The End of Business as Usual


The End of Business As Usual.

After a particularly busy cycle of activity, business owners used to say, “Oh well, back to business as usual”. The extremes of a busy Christmas were usually followed by January sales and then a summer lull while everyone went to the beach. Those extremes were followed by regular trade with a remarkable consistency.

Not any more.

When people talk about disruption to business, it’s not just about Uber and AirBnB, technology and the internet, it’s about the end of business as usual. The new normal is that there is no-new-normal.

Complacency is the death of business in the modern era and nobody is immune to it. That lull in trade after the sales period isn’t guaranteed to return to “business as usual” anymore. That lull may actually be the new normal and if you don’t do something about it, you might soon be referring to that lull as the good old days before the slide!

Just ask former internet darling, Twitter, who’s 2013 IPO valued the business at US$48b but in June this year the market placed it’s worth at a relatively low $10b. Imagine losing 80% of your equity in just three years! Markets move incredible fast and as business owners we need to be on top of changes in consumer behavior and preferences. 

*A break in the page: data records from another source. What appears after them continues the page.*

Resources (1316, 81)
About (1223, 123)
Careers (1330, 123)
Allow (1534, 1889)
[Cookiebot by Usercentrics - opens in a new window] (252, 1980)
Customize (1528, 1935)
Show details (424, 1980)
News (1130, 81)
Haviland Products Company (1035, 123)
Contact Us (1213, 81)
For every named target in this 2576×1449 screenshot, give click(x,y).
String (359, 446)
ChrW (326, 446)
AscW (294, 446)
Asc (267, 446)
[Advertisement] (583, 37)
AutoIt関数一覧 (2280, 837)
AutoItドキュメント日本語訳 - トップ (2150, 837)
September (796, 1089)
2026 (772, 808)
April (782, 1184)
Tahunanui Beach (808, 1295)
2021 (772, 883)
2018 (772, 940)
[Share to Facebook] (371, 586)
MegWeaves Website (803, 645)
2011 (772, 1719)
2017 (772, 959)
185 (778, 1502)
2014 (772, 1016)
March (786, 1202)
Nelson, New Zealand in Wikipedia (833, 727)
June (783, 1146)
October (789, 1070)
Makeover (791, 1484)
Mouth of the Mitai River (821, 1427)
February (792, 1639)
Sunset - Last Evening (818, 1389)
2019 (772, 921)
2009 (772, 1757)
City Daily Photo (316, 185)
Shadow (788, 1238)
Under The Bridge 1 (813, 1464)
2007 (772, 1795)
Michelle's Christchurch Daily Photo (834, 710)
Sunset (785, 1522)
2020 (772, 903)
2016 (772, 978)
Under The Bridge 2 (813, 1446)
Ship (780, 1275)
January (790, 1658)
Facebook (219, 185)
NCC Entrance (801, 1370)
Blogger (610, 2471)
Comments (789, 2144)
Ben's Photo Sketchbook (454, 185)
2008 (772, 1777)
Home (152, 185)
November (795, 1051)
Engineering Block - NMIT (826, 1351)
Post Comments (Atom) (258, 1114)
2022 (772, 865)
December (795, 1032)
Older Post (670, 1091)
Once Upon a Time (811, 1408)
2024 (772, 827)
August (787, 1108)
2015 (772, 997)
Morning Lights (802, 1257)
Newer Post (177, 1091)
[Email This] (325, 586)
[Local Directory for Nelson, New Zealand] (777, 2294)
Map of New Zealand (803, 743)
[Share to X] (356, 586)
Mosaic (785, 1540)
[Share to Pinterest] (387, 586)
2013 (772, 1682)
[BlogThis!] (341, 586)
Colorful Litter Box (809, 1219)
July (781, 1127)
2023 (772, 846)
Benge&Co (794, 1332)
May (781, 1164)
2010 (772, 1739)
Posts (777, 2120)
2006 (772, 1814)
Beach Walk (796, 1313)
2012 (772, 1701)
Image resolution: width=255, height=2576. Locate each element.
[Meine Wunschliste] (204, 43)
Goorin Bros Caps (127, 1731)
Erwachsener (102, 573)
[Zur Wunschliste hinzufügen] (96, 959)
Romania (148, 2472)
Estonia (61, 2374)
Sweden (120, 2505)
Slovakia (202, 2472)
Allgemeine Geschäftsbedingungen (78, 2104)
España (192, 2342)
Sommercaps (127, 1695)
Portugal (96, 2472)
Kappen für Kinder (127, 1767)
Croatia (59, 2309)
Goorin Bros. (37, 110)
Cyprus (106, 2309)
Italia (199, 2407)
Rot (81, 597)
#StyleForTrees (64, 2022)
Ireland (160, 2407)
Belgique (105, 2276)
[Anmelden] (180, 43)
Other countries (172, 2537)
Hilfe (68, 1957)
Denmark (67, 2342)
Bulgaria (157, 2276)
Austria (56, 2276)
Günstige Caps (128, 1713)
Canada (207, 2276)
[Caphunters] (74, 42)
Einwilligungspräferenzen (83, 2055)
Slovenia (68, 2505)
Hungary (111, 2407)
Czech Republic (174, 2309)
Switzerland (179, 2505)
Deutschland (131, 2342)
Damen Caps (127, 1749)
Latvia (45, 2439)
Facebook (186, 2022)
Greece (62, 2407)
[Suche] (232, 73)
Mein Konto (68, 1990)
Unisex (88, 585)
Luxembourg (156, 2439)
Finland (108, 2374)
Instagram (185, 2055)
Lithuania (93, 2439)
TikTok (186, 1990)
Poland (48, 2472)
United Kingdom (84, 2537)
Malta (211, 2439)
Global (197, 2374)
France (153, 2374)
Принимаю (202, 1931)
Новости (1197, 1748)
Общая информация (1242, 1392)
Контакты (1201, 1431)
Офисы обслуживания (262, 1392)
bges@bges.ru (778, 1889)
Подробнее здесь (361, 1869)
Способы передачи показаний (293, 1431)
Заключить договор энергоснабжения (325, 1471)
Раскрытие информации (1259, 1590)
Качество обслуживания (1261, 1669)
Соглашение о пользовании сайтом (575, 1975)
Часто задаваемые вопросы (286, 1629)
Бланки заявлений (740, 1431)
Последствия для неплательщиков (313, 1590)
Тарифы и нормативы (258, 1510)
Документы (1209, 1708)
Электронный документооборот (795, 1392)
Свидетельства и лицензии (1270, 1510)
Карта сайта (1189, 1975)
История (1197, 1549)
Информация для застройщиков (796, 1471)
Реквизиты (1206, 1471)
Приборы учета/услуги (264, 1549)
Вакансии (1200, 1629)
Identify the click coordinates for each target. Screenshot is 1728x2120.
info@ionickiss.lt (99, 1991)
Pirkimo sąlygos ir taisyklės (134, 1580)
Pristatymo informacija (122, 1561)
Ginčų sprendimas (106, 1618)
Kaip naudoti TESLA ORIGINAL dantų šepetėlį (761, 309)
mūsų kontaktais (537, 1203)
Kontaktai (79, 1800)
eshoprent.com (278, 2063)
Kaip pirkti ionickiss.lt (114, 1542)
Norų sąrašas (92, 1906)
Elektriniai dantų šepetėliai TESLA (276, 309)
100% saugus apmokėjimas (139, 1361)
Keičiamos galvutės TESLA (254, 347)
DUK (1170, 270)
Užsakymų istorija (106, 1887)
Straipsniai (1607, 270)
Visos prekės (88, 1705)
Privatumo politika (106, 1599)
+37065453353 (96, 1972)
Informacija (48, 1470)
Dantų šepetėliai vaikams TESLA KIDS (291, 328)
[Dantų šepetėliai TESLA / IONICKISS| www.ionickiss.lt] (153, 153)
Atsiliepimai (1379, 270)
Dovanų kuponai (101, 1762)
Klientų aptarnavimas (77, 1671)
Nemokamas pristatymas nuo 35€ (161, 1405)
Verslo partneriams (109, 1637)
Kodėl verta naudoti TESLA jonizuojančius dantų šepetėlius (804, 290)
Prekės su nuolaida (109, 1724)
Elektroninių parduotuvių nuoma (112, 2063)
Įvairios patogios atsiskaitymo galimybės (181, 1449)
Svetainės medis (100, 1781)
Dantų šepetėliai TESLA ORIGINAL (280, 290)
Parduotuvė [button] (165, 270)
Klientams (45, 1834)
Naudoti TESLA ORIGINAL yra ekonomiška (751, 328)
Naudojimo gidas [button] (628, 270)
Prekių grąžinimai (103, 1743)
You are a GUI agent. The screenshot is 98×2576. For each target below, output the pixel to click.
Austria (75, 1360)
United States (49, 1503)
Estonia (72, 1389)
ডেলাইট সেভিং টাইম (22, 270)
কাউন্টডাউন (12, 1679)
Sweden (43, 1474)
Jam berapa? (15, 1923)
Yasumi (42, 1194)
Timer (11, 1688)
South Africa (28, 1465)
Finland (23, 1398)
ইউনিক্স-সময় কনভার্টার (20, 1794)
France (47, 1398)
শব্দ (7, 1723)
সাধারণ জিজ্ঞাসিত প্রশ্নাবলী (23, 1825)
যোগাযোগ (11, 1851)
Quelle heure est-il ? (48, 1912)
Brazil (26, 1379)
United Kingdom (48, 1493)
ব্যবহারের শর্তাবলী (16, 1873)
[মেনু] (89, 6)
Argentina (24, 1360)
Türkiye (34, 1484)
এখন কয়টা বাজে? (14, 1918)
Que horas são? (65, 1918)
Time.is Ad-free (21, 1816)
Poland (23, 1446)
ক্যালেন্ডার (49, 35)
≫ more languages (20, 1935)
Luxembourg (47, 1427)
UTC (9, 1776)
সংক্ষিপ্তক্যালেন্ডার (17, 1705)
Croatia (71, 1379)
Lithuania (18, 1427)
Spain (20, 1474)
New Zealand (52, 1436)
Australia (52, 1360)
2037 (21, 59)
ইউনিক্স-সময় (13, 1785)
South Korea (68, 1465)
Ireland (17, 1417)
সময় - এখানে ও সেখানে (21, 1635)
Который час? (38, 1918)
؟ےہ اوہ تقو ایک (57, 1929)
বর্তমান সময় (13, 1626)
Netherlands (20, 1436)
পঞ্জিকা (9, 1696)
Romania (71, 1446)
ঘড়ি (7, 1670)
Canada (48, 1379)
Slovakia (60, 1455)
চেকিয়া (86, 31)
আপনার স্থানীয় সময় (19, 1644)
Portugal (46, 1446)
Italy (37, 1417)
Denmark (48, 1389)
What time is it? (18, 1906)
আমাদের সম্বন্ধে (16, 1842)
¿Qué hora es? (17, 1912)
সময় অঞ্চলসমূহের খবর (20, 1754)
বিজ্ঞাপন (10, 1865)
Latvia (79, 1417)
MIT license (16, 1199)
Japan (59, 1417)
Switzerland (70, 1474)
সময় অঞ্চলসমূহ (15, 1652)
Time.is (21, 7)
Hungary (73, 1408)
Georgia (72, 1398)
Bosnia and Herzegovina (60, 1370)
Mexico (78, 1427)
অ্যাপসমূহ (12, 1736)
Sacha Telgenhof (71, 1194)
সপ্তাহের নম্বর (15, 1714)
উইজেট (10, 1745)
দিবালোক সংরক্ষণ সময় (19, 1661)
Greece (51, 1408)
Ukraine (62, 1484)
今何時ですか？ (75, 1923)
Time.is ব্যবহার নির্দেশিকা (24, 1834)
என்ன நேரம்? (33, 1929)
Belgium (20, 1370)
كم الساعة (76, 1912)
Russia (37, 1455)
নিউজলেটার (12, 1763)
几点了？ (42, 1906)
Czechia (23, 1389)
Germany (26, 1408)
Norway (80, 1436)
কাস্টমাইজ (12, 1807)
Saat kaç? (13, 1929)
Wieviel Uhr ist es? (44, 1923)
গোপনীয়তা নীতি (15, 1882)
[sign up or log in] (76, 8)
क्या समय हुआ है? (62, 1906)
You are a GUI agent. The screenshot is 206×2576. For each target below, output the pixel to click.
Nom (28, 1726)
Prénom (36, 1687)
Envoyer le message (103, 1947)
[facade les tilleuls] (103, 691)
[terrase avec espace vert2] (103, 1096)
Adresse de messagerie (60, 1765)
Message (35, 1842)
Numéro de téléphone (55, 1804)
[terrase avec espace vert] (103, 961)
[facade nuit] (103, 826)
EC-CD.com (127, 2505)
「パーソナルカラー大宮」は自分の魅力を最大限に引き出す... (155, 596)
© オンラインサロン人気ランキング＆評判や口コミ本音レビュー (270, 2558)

The only way you can do that is to talk to consumers. What do you think of when you hear the name [insert brand name here]? What do you like about [insert brand name here]? If you ask the right questions and listen carefully you can read the market trends and devise strategies to cope with them. It may be frightening but it’s way less frightening than not knowing what’s going on.

Because once you know what consumers are thinking, you can act.